THE TASK :: A single number is the answer: the count of lines in these records with "last" in them.

-- RECORDS PROVIDED follows --

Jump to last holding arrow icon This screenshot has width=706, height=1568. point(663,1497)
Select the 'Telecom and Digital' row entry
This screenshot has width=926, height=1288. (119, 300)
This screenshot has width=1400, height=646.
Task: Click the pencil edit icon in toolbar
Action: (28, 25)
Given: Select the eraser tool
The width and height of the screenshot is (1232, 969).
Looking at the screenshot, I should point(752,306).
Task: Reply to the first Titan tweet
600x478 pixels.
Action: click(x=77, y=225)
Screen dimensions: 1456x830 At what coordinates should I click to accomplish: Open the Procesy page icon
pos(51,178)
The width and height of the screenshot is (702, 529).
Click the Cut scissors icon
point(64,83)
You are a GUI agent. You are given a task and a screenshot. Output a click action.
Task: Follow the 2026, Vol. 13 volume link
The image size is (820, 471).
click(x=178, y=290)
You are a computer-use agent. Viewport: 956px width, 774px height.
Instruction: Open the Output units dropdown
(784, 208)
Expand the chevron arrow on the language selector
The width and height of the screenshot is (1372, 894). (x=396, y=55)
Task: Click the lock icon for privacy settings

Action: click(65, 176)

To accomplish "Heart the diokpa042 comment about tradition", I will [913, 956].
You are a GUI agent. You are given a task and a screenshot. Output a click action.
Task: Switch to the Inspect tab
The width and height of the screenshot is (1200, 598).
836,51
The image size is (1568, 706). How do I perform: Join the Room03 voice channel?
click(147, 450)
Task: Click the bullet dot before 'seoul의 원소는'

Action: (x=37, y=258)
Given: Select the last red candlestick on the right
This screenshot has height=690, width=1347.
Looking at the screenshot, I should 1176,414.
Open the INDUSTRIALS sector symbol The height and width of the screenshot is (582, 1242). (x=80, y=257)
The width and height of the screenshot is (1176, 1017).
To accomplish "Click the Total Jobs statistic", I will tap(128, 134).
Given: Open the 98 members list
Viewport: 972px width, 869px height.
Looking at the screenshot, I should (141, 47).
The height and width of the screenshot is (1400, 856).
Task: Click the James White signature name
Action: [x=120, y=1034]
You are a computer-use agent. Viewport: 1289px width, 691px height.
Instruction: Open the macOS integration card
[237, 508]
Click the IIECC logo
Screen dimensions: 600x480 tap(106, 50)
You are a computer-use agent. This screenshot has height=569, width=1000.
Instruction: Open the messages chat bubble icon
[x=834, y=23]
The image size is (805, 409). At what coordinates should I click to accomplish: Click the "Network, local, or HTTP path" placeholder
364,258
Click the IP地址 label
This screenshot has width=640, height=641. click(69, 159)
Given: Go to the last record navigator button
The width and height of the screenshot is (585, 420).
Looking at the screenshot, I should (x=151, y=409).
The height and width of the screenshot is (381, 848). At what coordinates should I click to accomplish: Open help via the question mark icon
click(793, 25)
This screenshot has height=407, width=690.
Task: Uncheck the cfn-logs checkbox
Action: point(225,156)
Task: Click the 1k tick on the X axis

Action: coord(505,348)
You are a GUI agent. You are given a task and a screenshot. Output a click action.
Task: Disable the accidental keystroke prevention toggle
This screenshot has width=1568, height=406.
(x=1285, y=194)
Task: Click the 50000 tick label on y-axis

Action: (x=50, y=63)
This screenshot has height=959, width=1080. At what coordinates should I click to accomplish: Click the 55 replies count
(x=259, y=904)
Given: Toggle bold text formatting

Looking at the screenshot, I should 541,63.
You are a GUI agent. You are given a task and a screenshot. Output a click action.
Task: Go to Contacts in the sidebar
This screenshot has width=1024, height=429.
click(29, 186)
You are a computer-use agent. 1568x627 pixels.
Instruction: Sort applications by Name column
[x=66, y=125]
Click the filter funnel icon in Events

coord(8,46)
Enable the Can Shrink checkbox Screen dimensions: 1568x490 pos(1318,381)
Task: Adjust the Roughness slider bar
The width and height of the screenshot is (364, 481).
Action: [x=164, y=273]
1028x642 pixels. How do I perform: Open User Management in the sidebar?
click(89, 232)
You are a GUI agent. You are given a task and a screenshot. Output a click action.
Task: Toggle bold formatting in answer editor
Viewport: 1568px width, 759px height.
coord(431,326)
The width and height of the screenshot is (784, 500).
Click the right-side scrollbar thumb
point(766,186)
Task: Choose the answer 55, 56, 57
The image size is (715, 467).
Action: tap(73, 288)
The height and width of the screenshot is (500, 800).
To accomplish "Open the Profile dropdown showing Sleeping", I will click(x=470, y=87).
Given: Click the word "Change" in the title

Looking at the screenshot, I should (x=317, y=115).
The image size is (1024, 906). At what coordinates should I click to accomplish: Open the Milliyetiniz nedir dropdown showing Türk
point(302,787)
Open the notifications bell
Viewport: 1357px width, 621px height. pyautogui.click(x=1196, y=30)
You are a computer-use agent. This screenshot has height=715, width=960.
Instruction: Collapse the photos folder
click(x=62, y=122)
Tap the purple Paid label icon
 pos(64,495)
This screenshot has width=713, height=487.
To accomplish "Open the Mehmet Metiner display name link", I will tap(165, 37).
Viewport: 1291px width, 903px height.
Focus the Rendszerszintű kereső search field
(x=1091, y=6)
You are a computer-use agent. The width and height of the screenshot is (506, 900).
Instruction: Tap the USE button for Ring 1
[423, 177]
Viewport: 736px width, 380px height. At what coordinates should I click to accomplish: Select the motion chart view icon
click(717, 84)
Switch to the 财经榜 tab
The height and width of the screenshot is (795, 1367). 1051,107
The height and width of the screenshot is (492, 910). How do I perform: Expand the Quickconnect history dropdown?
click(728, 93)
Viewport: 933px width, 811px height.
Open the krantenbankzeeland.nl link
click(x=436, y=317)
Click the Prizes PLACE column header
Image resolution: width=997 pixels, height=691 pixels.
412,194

-- RECORDS PROVIDED concluded --

SOLUTION FOR THIS EXERCISE :: 3